◆ PROBLEM DETAILS
Output these listing lines exactly as they appear.

— Start —

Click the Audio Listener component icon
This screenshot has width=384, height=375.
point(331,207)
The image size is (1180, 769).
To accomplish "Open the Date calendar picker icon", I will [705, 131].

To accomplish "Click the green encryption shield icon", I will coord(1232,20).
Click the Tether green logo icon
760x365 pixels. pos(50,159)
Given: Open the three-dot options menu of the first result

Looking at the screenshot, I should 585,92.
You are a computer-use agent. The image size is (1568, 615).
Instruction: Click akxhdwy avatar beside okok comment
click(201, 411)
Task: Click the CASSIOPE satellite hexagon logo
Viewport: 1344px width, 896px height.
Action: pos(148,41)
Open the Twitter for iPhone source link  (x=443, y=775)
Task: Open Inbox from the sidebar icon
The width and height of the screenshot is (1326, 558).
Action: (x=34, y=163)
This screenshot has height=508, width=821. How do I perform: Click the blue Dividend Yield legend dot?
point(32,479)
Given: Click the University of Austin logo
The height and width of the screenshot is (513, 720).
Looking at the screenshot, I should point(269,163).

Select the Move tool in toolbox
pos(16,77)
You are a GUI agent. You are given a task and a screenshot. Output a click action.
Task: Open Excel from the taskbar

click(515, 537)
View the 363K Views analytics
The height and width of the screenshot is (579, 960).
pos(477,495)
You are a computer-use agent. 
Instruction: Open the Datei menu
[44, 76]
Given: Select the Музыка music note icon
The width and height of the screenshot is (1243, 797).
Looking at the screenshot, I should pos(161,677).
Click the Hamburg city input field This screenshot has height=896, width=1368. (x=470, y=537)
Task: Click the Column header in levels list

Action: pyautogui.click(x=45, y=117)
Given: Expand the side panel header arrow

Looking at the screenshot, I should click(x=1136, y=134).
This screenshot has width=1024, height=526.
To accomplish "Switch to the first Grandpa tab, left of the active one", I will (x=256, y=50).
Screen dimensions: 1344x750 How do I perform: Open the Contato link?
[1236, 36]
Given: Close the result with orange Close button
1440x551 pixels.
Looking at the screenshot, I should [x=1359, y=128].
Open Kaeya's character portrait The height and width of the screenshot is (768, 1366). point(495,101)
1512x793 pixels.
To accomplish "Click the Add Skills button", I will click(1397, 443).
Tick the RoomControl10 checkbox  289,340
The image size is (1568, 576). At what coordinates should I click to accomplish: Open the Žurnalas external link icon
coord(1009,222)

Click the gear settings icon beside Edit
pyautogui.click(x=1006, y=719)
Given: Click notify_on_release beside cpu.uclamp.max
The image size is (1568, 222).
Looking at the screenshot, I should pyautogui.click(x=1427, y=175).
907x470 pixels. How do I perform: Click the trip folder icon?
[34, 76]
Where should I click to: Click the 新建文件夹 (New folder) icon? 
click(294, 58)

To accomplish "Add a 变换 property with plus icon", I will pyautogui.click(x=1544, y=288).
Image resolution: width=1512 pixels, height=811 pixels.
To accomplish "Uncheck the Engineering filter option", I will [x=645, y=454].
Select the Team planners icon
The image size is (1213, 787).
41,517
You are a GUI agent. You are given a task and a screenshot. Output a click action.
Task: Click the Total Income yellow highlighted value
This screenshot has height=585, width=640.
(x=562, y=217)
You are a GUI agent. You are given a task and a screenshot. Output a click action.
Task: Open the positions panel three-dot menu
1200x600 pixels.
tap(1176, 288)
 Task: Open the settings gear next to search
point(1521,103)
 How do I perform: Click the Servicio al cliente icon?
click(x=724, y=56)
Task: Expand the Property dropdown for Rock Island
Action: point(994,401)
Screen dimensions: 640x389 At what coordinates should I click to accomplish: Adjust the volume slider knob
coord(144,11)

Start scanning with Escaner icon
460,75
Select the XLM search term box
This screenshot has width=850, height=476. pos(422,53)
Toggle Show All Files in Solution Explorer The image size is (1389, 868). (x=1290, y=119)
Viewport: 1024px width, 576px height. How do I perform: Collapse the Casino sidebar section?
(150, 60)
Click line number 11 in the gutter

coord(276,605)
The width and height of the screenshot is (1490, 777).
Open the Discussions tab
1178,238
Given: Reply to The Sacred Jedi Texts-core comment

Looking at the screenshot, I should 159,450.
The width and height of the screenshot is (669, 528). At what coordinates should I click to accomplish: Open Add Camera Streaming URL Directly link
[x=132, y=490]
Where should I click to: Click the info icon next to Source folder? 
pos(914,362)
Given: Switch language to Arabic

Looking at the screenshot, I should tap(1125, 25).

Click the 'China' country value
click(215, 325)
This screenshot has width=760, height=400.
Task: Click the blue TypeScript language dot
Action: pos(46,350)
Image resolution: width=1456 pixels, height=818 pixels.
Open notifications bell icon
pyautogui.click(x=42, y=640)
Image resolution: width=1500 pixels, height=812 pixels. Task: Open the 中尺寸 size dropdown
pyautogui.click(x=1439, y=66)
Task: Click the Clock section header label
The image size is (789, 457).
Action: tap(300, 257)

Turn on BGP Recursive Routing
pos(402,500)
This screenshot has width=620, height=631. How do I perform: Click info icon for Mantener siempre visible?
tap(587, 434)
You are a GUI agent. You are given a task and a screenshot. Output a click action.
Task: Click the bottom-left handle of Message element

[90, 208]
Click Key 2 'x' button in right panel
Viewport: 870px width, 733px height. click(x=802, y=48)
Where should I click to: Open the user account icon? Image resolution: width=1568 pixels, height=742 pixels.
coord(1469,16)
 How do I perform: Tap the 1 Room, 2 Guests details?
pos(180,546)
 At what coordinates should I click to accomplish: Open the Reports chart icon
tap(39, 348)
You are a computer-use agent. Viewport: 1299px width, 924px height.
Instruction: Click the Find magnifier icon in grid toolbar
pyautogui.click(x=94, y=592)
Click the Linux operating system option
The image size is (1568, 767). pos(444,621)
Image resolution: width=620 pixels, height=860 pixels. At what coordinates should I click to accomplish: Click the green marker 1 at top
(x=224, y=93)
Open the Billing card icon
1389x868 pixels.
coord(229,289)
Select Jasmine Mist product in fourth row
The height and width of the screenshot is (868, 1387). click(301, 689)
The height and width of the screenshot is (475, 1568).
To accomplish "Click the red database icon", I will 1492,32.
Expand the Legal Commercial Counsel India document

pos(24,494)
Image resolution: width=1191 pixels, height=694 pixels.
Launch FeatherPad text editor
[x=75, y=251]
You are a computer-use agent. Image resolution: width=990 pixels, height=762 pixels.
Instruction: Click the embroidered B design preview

— End —

◆ EXPECTED ANSWER
Click the Audio Listener component icon
This screenshot has width=384, height=375.
point(331,207)
The image size is (1180, 769).
To accomplish "Open the Date calendar picker icon", I will [705, 131].

To accomplish "Click the green encryption shield icon", I will coord(1232,20).
Click the Tether green logo icon
760x365 pixels. pos(50,159)
Given: Open the three-dot options menu of the first result

Looking at the screenshot, I should 585,92.
You are a computer-use agent. The image size is (1568, 615).
Instruction: Click akxhdwy avatar beside okok comment
click(201, 411)
Task: Click the CASSIOPE satellite hexagon logo
Viewport: 1344px width, 896px height.
Action: pos(148,41)
Open the Twitter for iPhone source link  (x=443, y=775)
Task: Open Inbox from the sidebar icon
The width and height of the screenshot is (1326, 558).
Action: (x=34, y=163)
This screenshot has height=508, width=821. How do I perform: Click the blue Dividend Yield legend dot?
point(32,479)
Given: Click the University of Austin logo
The height and width of the screenshot is (513, 720).
Looking at the screenshot, I should point(269,163).

Select the Move tool in toolbox
pos(16,77)
You are a GUI agent. You are given a task and a screenshot. Output a click action.
Task: Open Excel from the taskbar

click(515, 537)
View the 363K Views analytics
The height and width of the screenshot is (579, 960).
pos(477,495)
You are a computer-use agent. 
Instruction: Open the Datei menu
[44, 76]
Given: Select the Музыка music note icon
The width and height of the screenshot is (1243, 797).
Looking at the screenshot, I should pos(161,677).
Click the Hamburg city input field This screenshot has height=896, width=1368. (x=470, y=537)
Task: Click the Column header in levels list

Action: pyautogui.click(x=45, y=117)
Given: Expand the side panel header arrow

Looking at the screenshot, I should click(x=1136, y=134).
This screenshot has width=1024, height=526.
To accomplish "Switch to the first Grandpa tab, left of the active one", I will (x=256, y=50).
Screen dimensions: 1344x750 How do I perform: Open the Contato link?
[1236, 36]
Given: Close the result with orange Close button
1440x551 pixels.
Looking at the screenshot, I should [x=1359, y=128].
Open Kaeya's character portrait The height and width of the screenshot is (768, 1366). point(495,101)
1512x793 pixels.
To accomplish "Click the Add Skills button", I will click(1397, 443).
Tick the RoomControl10 checkbox  289,340
The image size is (1568, 576). At what coordinates should I click to accomplish: Open the Žurnalas external link icon
coord(1009,222)

Click the gear settings icon beside Edit
pyautogui.click(x=1006, y=719)
Given: Click notify_on_release beside cpu.uclamp.max
The image size is (1568, 222).
Looking at the screenshot, I should pyautogui.click(x=1427, y=175).
907x470 pixels. How do I perform: Click the trip folder icon?
[34, 76]
Where should I click to: Click the 新建文件夹 (New folder) icon? 
click(294, 58)

To accomplish "Add a 变换 property with plus icon", I will pyautogui.click(x=1544, y=288).
Image resolution: width=1512 pixels, height=811 pixels.
To accomplish "Uncheck the Engineering filter option", I will [x=645, y=454].
Select the Team planners icon
The image size is (1213, 787).
41,517
You are a GUI agent. You are given a task and a screenshot. Output a click action.
Task: Click the Total Income yellow highlighted value
This screenshot has height=585, width=640.
(x=562, y=217)
You are a GUI agent. You are given a task and a screenshot. Output a click action.
Task: Open the positions panel three-dot menu
1200x600 pixels.
tap(1176, 288)
 Task: Open the settings gear next to search
point(1521,103)
 How do I perform: Click the Servicio al cliente icon?
click(x=724, y=56)
Task: Expand the Property dropdown for Rock Island
Action: point(994,401)
Screen dimensions: 640x389 At what coordinates should I click to accomplish: Adjust the volume slider knob
coord(144,11)

Start scanning with Escaner icon
460,75
Select the XLM search term box
This screenshot has width=850, height=476. pos(422,53)
Toggle Show All Files in Solution Explorer The image size is (1389, 868). (x=1290, y=119)
Viewport: 1024px width, 576px height. How do I perform: Collapse the Casino sidebar section?
(150, 60)
Click line number 11 in the gutter

coord(276,605)
The width and height of the screenshot is (1490, 777).
Open the Discussions tab
1178,238
Given: Reply to The Sacred Jedi Texts-core comment

Looking at the screenshot, I should 159,450.
The width and height of the screenshot is (669, 528). At what coordinates should I click to accomplish: Open Add Camera Streaming URL Directly link
[x=132, y=490]
Where should I click to: Click the info icon next to Source folder? 
pos(914,362)
Given: Switch language to Arabic

Looking at the screenshot, I should tap(1125, 25).

Click the 'China' country value
click(215, 325)
This screenshot has width=760, height=400.
Task: Click the blue TypeScript language dot
Action: pos(46,350)
Image resolution: width=1456 pixels, height=818 pixels.
Open notifications bell icon
pyautogui.click(x=42, y=640)
Image resolution: width=1500 pixels, height=812 pixels. Task: Open the 中尺寸 size dropdown
pyautogui.click(x=1439, y=66)
Task: Click the Clock section header label
The image size is (789, 457).
Action: tap(300, 257)

Turn on BGP Recursive Routing
pos(402,500)
This screenshot has width=620, height=631. How do I perform: Click info icon for Mantener siempre visible?
tap(587, 434)
You are a GUI agent. You are given a task and a screenshot. Output a click action.
Task: Click the bottom-left handle of Message element

[90, 208]
Click Key 2 'x' button in right panel
Viewport: 870px width, 733px height. click(x=802, y=48)
Where should I click to: Open the user account icon? Image resolution: width=1568 pixels, height=742 pixels.
coord(1469,16)
 How do I perform: Tap the 1 Room, 2 Guests details?
pos(180,546)
 At what coordinates should I click to accomplish: Open the Reports chart icon
tap(39, 348)
You are a computer-use agent. Viewport: 1299px width, 924px height.
Instruction: Click the Find magnifier icon in grid toolbar
pyautogui.click(x=94, y=592)
Click the Linux operating system option
The image size is (1568, 767). pos(444,621)
Image resolution: width=620 pixels, height=860 pixels. At what coordinates should I click to accomplish: Click the green marker 1 at top
(x=224, y=93)
Open the Billing card icon
1389x868 pixels.
coord(229,289)
Select Jasmine Mist product in fourth row
The height and width of the screenshot is (868, 1387). click(301, 689)
The height and width of the screenshot is (475, 1568).
To accomplish "Click the red database icon", I will 1492,32.
Expand the Legal Commercial Counsel India document

pos(24,494)
Image resolution: width=1191 pixels, height=694 pixels.
Launch FeatherPad text editor
[x=75, y=251]
You are a computer-use agent. Image resolution: width=990 pixels, height=762 pixels.
Instruction: Click the embroidered B design preview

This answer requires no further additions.